The meeting was well attended, with high profile participants including Hillary Clinton, Nicholas Sarkozy, Angela Merkel, Kevin Rudd, Taro Aso, Susilo Bambang Yudhoyono, Jens Stoltenberg, Jose Manuel Barroso and Robert Zoellick.  The list of participants gave a clear indication of the urgency that was being attached to the issue of global deforestation rates. According to the official account ‘[a]t the meeting, international leaders agreed that emergency interim financing is needed to stop the destruction of the world’s rainforests to help prevent climate change.’

As a consequence of the meeting a new multilateral initiative was eventually established, the REDD+ Partnership to serve ‘as an interim platform for its partner countries to scale up actions and finance for initiatives to reduce emissions from deforestation and forest degradation (REDD+) in developing countries.’ 
The finance in question – though paling next to the staggering bank bailouts of recent years – is not insubstantial.  According to the REDD+ Partnership, reported bilateral REDD funding arrangements now total US $4.17 billion, while country to multilateral institution funding has reached US $3.81 billion.

The Partnership aims “to take immediate action, including improving the effectiveness, efficiency, transparency and coordination of REDD+ initiatives and financial instruments, to facilitate among other things knowledge transfer, capacity enhancement, mitigation actions and technology development and transfer”, but its functionality has not always been assured.  However, if this week’s REDD+ Partnership meeting in London is any guide, the forum has rapidly settled in to a fairly cosy mode of operations.

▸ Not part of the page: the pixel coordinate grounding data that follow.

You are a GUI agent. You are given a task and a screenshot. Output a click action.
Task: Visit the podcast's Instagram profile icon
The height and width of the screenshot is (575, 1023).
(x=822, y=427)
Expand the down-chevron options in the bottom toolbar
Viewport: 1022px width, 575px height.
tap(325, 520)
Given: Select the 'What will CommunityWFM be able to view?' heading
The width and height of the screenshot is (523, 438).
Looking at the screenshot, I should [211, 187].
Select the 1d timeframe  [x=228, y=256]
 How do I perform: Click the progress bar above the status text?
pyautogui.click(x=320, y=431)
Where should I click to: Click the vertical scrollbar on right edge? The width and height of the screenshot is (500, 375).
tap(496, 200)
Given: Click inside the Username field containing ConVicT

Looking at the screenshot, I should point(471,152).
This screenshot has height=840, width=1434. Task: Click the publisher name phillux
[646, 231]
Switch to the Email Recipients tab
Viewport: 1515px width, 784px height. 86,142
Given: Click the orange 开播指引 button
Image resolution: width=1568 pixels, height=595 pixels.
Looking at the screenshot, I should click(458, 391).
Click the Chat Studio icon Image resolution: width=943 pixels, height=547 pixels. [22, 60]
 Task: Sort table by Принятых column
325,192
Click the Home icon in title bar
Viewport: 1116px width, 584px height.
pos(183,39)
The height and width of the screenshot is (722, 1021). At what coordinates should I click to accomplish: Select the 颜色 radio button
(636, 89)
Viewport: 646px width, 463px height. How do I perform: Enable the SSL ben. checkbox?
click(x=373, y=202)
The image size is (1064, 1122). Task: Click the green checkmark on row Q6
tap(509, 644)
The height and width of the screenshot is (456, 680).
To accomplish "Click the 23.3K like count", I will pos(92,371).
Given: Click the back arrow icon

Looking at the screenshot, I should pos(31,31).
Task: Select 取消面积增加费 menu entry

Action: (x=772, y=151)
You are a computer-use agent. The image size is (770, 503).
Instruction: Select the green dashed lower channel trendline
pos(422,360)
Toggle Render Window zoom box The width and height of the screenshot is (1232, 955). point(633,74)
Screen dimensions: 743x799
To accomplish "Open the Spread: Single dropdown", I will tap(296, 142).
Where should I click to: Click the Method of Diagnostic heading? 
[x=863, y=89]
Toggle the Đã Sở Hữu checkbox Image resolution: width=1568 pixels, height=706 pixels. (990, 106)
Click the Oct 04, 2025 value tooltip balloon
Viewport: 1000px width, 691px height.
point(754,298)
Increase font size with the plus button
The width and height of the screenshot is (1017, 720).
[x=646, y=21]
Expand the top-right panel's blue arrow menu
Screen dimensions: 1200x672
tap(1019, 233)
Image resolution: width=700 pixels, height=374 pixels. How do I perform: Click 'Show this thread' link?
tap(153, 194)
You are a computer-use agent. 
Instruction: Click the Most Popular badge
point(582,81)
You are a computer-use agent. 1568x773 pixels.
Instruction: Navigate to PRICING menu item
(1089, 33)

Little things can be telling: the co-chairmen of this week's meeting were only ever introduced by their first names, and delegates were likewise only referred to by their first names.  One delegate described the feeling of the gathering as ‘like a family’.  Another privately cautioned on saying or asking anything too critical ‘because this is a partnership, it is meant to be friendly’. Politics, it seemed, was ostensibly to be left outside so REDD could be reduced to a seemingly technocratic and harmonious discussion among family and friends.

There is little reason to doubt the earnest good intentions according to their lights, of the great majority of those in the room.  But sadly absent is the level of political heft combined with the sense of dire urgency that was envisaged in May 2009.

The particular theme of the meeting - which was formatted like a conference with panels of specialist speakers - was to explore ‘financing for REDD+ activities’, including building a more detailed understanding of both market and non-market based financing models for REDD+.  A variety of guest speakers from the private and public sector were invited to make short presentations.  The idea of REDD+ has always fitted snugly with the ideals of liberal market ideology, and an uncritical application of the kind of hyper-liberal-environmentalism that accompanies advocacy of 'market solutions' for every environmental problem was plain in many of the presentations.  ‘A quiet revolution is going on among visionary business leaders’, said one presenter.  ‘REDD has a great story to tell’ said another.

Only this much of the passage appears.